Jared moved in closer, noting how awful his cousin looked. “What’s got you so scared? It can’t just be seeing me again. Has a certain white-haired man with a scar running from one end of his face to the other been to see you, as well? Come on, Quentin. Call off security and let’s talk.”
“None of this concerns you.”
“He was at my house and that concerns me.”
Quentin jumped to his feet, but didn’t seem to know what to do with himself once he was standing. He shoved his hands in his pants pockets, then pulled them out. He looked out his bank of windows, then swung back around to face Jared, as if he thought his cousin might decide to shoot him in the back.
“Talk to me, Quentin,” Jared said, holding back his anger and frustration.
Quentin drew himself up straight. “I have nothing to say to you. You were the one who walked out on your family. If you think you can just strut back in here and call the shots—well, you’re wrong.”
Jared shook his head in disbelief. “You know, for years I felt a little sorry for you. You lost a father who had faith in you and were stuck with a mother who didn’t—”
“My mother has faith in me.”
“Think what you want to think. I’m just telling you what I thought. I quit feeling sorry for you when we were in Saigon together and you used Tam.”
“I loved her!”
“Right—sure, you loved her. Then why didn’t you marry her?”
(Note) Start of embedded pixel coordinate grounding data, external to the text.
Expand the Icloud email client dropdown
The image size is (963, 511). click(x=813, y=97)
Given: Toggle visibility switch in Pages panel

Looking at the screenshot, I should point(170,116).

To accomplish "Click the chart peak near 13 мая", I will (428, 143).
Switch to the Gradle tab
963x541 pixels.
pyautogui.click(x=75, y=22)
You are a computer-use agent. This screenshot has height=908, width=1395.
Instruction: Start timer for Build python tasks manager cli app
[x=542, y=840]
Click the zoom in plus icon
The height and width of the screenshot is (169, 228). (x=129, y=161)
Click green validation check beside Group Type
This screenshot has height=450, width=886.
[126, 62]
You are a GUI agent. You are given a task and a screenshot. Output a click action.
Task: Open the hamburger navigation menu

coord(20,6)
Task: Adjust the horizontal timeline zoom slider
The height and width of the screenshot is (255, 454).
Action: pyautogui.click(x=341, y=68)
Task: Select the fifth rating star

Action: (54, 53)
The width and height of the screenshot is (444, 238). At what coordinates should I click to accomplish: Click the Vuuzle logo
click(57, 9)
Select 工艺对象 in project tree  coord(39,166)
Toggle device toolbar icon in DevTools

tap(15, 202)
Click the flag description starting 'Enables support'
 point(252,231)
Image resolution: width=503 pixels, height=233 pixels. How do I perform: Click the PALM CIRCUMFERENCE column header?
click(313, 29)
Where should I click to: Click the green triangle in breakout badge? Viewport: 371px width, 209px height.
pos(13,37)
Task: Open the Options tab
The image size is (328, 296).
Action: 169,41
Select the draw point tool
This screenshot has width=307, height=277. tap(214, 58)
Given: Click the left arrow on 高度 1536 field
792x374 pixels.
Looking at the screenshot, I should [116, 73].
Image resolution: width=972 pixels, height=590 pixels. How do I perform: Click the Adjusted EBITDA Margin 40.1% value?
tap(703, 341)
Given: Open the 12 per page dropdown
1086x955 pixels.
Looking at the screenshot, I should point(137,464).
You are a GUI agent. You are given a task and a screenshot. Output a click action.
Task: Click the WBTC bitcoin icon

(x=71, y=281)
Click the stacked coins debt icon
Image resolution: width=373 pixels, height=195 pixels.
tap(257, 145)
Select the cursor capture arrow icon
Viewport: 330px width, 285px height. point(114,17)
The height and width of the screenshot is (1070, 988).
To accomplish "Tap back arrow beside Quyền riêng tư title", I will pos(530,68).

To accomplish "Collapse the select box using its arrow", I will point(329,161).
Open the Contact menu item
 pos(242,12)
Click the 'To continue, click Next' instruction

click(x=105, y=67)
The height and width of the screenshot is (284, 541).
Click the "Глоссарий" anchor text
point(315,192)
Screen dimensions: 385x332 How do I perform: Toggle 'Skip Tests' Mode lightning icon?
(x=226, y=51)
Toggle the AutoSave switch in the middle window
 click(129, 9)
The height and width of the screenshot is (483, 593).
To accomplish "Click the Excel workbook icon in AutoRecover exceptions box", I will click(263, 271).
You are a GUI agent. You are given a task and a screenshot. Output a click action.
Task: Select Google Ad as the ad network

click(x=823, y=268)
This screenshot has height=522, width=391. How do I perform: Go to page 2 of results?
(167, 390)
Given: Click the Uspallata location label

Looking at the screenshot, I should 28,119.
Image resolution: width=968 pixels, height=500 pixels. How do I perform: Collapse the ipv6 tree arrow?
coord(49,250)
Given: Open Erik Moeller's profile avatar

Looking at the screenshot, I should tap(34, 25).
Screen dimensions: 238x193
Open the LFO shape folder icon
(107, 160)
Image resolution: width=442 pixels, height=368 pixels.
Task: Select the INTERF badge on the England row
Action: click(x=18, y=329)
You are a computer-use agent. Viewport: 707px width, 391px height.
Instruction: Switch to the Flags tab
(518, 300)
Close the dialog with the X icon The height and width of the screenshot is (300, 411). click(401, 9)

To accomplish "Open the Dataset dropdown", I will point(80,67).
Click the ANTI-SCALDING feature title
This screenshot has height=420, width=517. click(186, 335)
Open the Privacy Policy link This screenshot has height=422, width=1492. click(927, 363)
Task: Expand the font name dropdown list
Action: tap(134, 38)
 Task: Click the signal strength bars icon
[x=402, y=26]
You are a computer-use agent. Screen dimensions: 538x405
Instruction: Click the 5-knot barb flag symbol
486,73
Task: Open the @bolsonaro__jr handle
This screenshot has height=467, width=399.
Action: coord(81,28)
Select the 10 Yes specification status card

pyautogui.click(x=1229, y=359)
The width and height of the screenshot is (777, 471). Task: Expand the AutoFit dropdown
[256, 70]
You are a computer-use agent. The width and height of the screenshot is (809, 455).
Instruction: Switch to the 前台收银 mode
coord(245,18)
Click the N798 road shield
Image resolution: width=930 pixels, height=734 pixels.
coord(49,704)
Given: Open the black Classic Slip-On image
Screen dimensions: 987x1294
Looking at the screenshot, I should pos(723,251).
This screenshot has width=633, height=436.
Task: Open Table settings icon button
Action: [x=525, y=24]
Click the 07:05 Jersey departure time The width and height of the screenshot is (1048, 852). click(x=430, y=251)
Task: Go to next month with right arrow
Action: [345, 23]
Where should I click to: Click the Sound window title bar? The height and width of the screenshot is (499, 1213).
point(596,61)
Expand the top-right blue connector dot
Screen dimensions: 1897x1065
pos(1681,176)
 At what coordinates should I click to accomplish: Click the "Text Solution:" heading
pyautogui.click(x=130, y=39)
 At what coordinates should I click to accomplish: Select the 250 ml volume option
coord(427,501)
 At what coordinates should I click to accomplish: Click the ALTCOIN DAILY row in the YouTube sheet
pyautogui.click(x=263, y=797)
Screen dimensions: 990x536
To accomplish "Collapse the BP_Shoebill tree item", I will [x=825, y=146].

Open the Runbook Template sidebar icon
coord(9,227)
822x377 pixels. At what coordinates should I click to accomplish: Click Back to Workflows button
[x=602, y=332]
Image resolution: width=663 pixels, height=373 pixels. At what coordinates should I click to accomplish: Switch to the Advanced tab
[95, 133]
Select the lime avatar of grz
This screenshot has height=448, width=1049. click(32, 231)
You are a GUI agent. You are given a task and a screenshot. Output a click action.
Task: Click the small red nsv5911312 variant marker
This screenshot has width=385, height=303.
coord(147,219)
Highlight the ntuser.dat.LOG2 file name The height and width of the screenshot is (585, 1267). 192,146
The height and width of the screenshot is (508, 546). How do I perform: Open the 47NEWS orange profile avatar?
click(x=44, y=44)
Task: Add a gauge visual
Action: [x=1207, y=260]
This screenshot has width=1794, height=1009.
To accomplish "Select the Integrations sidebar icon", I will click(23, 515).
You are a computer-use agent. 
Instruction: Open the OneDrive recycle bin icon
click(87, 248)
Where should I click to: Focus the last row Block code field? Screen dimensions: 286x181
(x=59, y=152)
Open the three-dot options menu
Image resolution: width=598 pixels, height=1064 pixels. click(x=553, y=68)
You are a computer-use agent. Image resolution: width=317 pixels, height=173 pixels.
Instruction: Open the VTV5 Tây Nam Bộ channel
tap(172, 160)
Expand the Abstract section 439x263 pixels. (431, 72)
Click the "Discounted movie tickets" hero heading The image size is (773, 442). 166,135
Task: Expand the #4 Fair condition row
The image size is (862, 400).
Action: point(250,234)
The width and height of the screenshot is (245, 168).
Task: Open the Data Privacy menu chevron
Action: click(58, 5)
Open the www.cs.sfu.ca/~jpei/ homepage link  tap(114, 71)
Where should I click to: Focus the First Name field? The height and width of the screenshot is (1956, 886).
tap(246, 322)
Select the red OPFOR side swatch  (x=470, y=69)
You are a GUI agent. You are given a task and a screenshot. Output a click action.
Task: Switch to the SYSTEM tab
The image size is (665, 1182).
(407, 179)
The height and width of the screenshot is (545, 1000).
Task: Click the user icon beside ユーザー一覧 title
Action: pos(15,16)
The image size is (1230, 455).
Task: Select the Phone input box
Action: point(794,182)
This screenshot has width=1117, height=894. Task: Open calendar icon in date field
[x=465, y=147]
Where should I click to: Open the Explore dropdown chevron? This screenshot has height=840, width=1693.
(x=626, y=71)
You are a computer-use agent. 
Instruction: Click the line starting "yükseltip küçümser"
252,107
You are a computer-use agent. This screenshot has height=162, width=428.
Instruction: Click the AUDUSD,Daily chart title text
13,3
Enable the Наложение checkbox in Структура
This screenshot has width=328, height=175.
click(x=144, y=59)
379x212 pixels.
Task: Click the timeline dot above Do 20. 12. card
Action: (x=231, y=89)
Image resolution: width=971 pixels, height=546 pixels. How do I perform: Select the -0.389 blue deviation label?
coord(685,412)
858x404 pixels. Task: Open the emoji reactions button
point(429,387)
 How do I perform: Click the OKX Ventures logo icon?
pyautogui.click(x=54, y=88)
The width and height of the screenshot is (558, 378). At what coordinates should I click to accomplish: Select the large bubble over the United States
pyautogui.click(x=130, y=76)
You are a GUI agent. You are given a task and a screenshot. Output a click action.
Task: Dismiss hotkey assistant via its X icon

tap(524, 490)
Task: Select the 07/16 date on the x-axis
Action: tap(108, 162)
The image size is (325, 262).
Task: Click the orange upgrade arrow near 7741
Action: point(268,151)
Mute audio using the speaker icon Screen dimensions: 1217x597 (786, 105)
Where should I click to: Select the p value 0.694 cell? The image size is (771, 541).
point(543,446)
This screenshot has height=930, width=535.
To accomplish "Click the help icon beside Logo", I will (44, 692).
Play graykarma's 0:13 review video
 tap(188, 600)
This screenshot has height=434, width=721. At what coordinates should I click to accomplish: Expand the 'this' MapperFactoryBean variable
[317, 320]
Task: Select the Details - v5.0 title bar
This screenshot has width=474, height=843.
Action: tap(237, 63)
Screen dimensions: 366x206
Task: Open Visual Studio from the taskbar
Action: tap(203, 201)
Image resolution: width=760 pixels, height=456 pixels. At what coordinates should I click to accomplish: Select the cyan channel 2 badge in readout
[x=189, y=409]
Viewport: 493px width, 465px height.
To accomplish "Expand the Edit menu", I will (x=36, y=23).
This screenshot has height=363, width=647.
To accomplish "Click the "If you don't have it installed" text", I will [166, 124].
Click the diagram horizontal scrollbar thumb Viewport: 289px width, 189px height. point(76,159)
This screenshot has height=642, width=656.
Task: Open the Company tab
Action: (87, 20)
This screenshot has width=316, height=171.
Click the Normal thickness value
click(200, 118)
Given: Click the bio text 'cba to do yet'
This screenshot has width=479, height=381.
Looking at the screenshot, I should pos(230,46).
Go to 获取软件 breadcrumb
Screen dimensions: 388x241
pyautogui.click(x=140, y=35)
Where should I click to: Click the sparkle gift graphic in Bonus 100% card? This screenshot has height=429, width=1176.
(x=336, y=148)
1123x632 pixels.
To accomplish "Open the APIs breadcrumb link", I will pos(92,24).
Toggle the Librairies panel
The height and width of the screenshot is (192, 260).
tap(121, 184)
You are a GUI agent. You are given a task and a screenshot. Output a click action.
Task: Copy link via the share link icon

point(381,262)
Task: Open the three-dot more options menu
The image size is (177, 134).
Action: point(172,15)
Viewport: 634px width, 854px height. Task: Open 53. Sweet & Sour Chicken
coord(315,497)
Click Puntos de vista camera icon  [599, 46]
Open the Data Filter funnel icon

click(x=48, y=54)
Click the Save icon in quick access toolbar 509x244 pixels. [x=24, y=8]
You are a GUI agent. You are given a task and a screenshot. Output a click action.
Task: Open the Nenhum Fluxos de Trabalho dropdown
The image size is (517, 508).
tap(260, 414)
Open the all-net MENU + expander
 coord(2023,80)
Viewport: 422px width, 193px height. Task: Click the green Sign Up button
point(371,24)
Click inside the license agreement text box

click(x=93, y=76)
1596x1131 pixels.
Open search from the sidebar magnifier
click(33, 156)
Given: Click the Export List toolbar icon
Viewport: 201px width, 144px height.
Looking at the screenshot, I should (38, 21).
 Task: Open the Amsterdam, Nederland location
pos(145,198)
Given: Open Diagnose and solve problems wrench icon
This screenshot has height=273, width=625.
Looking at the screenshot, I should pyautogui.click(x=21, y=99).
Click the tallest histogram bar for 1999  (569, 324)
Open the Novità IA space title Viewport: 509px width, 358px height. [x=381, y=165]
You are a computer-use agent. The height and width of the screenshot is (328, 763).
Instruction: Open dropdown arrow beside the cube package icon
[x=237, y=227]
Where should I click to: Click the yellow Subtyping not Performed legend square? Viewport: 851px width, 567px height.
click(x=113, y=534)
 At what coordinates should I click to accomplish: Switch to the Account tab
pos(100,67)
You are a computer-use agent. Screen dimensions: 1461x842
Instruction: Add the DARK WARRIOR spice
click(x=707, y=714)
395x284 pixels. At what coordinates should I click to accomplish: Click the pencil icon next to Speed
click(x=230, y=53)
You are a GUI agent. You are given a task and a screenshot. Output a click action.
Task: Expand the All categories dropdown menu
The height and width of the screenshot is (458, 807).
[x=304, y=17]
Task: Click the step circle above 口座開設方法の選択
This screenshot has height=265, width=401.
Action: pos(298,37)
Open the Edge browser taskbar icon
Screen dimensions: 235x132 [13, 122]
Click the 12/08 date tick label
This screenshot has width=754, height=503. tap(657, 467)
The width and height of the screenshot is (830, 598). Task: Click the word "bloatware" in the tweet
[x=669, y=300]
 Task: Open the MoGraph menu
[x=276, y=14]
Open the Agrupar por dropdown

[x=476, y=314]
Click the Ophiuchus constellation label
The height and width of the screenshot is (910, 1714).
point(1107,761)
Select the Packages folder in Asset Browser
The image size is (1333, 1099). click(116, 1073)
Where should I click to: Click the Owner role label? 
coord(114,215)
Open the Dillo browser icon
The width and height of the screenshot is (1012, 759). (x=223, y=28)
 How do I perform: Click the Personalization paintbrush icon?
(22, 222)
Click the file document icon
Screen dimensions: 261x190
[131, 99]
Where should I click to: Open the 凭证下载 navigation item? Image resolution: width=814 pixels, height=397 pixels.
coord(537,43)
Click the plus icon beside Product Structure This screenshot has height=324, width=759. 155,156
“Because of you, Jared,” Quentin said, as if that should have been obvious. He sounded pained and so sorrowful, Jared briefly wondered if he might be wrong, but he’d learned a long time ago that Quentin believed what he wanted to believe. He went on in that same pathetic tone, “You were the father of her baby. I would have come back for her, but Tam didn’t want me. She wanted you. How could I have married her when she didn’t love me?”
The arrival of two beefy security guards spared Jared having to answer. They called him sir and were very polite about it, but they didn’t take his word for it that he was leaving. With a nod from their chickenshit boss, they took him to the elevator, stuffed him inside and joined him for the ride down to the lobby. Then they escorted him outside and mentioned they’d be keeping an eye out should he decide to bother Mr. Reed again.
Jared glanced back as he crossed the plaza in front of Winston & Reed, where tulips were closed up in the gloom and pedestrians weren’t lingering today, and he saw the two beefs posted at the door.
He gave them a mock salute.
And then got out of there, fast.
* * *
Quentin fled into his private bathroom, splashed cold water on his face and shook unscented cornstarch powder into his armpits and down his back, hoping it would absorb the sweat pouring off him. First Jean-Paul Girard, now Jared. Jesus, next thing Tam’s ghost would walk into his office and point her finger at him and demand to know why he’d killed her.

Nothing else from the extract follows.